Tor, you told us the Moonkeeper said they’d be happy.”

  “I guess you don’t get over being a slave in one day.”

  “Believe me, you do not,” said Takluit the Outsider, who’d been born one.

  “Maybe they don’t understand that we are rescuing them. Maybe they think they belong to us now, instead of the Tlikit.” Deyon didn’t talk much, but what he said was usually worth hearing.

  “By the looks on their faces, I think they liked the savages better,” Hamish said, insulted.

  Tor was more disappointed than insulted. The Forest Women understood what was happening—he knew they did. He had thought they’d thank him for it and was hurt that they did not.

  “Oh well,” he said, “at least they’re not trying to escape.”

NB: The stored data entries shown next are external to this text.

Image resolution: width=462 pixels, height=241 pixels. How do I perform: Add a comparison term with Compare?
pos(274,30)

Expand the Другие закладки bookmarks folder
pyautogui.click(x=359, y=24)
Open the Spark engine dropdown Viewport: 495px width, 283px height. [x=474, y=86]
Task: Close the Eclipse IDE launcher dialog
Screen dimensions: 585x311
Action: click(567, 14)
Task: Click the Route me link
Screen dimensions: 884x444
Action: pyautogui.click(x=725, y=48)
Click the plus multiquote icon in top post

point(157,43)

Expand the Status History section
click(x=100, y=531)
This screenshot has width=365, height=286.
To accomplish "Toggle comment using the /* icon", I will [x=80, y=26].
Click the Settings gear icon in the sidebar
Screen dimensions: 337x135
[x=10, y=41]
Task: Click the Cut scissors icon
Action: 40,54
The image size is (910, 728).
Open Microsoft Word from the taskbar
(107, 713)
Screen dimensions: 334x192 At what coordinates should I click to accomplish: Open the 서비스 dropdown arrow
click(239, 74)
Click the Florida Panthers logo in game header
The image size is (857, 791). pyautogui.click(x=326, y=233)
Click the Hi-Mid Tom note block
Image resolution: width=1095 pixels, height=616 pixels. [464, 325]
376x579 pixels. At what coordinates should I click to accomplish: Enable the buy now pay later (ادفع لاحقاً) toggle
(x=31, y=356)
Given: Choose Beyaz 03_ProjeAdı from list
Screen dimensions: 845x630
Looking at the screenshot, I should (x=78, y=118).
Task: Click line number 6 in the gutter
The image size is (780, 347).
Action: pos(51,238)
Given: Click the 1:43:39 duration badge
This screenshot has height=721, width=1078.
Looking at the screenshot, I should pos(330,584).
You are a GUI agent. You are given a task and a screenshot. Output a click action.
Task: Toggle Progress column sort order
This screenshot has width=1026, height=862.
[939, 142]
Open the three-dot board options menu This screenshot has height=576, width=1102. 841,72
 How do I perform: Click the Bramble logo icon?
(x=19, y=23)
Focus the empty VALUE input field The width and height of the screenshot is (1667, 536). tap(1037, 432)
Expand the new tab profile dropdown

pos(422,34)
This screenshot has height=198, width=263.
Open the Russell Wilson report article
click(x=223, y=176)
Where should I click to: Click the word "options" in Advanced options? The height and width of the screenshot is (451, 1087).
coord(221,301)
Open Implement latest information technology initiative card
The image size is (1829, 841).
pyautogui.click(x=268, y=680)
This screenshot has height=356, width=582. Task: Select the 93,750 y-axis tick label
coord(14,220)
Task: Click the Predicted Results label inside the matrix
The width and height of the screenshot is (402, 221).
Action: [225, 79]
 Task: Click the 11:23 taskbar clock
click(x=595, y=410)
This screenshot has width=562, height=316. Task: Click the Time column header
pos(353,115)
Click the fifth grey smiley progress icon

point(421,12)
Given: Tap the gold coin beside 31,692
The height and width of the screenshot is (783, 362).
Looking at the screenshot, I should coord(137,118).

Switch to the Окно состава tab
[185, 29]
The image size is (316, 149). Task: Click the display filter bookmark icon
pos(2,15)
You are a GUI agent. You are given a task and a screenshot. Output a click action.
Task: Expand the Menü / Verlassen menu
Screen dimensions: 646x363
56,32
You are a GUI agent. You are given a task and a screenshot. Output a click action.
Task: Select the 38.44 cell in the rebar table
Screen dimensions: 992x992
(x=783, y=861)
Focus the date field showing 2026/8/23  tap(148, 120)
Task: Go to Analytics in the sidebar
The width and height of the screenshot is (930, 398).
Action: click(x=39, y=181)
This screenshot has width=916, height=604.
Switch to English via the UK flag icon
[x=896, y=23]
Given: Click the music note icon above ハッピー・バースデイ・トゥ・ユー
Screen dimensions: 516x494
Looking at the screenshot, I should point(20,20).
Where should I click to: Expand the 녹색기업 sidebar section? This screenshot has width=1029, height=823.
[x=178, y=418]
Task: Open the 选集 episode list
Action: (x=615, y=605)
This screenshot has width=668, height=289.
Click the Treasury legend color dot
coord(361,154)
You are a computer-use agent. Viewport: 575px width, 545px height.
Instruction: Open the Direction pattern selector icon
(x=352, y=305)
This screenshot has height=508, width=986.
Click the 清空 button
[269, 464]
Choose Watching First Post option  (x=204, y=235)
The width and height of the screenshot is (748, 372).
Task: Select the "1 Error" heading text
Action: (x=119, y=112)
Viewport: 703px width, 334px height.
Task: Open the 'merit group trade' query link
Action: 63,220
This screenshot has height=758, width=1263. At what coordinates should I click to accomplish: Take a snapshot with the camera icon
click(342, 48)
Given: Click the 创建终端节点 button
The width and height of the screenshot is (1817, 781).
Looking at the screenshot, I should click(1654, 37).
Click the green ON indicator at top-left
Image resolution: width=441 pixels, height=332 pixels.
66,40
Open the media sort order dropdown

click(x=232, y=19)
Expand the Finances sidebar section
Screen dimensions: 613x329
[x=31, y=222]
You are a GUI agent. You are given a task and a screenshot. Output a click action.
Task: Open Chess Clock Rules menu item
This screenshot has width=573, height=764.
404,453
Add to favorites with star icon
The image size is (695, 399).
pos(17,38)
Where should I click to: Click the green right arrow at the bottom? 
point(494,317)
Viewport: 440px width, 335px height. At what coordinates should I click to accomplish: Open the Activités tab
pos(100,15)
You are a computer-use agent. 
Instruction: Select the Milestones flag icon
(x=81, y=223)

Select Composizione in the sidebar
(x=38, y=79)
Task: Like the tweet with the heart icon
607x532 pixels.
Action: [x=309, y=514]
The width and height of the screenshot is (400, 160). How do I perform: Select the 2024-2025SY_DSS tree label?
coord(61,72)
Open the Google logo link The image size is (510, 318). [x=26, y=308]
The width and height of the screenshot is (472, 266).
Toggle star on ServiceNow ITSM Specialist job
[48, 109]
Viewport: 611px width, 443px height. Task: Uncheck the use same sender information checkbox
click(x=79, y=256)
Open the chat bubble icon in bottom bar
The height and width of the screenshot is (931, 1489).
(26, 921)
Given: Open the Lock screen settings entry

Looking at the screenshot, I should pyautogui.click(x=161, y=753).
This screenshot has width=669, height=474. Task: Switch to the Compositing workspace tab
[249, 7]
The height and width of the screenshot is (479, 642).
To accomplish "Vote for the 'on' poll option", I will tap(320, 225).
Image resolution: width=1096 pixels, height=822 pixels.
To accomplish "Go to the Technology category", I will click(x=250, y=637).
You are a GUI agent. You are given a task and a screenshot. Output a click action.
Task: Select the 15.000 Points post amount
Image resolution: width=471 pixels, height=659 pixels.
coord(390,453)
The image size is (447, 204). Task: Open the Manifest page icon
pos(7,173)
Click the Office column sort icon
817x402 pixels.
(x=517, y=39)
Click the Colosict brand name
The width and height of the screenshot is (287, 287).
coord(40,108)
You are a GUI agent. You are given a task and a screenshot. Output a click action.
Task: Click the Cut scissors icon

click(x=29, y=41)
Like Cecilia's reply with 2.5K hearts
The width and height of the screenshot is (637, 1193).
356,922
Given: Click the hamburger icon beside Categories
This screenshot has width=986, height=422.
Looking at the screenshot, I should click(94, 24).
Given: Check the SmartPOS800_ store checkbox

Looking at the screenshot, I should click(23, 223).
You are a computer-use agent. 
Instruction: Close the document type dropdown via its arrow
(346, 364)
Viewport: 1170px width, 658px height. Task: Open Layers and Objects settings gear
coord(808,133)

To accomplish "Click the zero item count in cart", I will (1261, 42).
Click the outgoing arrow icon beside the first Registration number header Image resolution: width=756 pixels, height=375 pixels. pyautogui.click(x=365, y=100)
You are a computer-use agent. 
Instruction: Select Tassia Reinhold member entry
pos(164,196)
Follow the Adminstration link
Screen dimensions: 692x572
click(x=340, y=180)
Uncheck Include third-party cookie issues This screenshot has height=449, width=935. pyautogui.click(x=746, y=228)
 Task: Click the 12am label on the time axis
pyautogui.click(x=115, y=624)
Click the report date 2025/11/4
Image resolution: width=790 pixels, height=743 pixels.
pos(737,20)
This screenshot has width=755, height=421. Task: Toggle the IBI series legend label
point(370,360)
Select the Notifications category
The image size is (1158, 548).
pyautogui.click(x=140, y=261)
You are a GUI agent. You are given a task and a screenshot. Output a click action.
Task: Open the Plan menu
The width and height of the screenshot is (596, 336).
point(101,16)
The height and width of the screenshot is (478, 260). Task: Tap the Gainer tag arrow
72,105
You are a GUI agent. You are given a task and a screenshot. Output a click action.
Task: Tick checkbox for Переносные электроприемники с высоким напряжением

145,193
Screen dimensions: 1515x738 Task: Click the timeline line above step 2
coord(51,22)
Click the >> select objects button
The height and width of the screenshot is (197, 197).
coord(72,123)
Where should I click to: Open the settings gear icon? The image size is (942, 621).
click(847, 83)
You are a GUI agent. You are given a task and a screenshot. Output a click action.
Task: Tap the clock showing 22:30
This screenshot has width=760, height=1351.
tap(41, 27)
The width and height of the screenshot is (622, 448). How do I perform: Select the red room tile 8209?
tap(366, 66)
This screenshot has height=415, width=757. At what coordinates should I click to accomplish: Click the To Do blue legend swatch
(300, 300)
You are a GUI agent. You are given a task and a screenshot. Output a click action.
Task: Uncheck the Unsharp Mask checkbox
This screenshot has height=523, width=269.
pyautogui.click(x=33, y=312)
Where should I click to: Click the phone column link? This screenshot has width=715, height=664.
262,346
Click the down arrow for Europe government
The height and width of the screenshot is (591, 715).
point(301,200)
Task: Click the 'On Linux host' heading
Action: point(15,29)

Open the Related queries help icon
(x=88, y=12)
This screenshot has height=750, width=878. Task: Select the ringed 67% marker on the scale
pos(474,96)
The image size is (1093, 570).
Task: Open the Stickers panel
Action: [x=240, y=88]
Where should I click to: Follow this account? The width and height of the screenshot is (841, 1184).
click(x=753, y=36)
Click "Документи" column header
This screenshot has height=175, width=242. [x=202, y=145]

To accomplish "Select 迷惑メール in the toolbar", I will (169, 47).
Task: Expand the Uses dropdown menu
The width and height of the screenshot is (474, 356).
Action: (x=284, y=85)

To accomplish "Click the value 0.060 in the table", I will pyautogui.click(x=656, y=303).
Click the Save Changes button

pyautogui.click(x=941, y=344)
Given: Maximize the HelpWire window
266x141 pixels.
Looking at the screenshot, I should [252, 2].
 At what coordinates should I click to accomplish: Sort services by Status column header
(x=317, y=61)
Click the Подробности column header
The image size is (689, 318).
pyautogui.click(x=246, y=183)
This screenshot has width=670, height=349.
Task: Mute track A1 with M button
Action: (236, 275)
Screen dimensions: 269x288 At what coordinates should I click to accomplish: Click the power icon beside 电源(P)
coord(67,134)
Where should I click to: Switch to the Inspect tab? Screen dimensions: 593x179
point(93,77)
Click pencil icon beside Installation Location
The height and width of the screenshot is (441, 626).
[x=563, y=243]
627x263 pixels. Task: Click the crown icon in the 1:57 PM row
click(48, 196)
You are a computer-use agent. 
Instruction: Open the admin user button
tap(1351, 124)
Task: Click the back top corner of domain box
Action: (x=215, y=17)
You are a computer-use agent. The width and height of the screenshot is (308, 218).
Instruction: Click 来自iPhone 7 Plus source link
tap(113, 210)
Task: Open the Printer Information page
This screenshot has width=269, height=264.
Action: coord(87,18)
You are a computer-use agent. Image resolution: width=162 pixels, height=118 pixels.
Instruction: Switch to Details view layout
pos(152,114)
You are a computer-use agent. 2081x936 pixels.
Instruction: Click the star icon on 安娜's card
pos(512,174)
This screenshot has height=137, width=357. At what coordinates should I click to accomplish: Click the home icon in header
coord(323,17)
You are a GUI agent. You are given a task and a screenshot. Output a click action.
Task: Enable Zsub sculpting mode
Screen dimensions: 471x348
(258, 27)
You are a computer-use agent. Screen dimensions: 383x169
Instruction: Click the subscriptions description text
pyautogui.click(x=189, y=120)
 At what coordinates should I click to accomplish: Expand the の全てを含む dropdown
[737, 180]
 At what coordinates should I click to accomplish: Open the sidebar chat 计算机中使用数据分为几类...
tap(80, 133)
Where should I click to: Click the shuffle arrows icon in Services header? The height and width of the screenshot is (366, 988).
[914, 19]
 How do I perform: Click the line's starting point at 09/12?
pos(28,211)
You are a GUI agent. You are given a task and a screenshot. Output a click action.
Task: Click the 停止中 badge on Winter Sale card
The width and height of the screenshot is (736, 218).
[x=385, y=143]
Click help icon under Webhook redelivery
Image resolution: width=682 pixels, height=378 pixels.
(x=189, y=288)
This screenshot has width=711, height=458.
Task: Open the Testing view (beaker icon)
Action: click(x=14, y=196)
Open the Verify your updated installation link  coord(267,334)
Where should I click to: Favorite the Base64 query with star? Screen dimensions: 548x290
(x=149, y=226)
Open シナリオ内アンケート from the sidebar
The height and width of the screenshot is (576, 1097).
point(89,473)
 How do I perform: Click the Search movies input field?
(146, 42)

  The men could barely hear each other. There must be vast herds of frogs out there. The marsh throbbed with rhythmic sounds, from deep rumbles to high chirps.

  The treetops were black against the dark gray sky.

  “Enough talk,” Tor said. “Get rested. I’ll take first watch, then I’ll wake you, Deyon.”

  The men rolled up in their sleeping skins, grunting and sighing.

  A short distance away, the scattering of alders thinned into grassland. Leaning back against a trunk, holding his spear in both hands with its butt on the ground, Tor stood facing the way they had come. He could see open prairie on one side. On the other, he could see his sleeping friends and the marsh. It was a difficult time for guarding: almost dark, except for the fog, which held on to a trace of light as it drifted just above the ground. Since his eyes were almost useless, Tor told his ears to listen hard, but frog noise was all he heard. He asked Alhaia, the Moon, to hurry. After Alhaia arose, watching was easier, until sleepiness sat on his eyelids, and the thought of lying down became irresistible.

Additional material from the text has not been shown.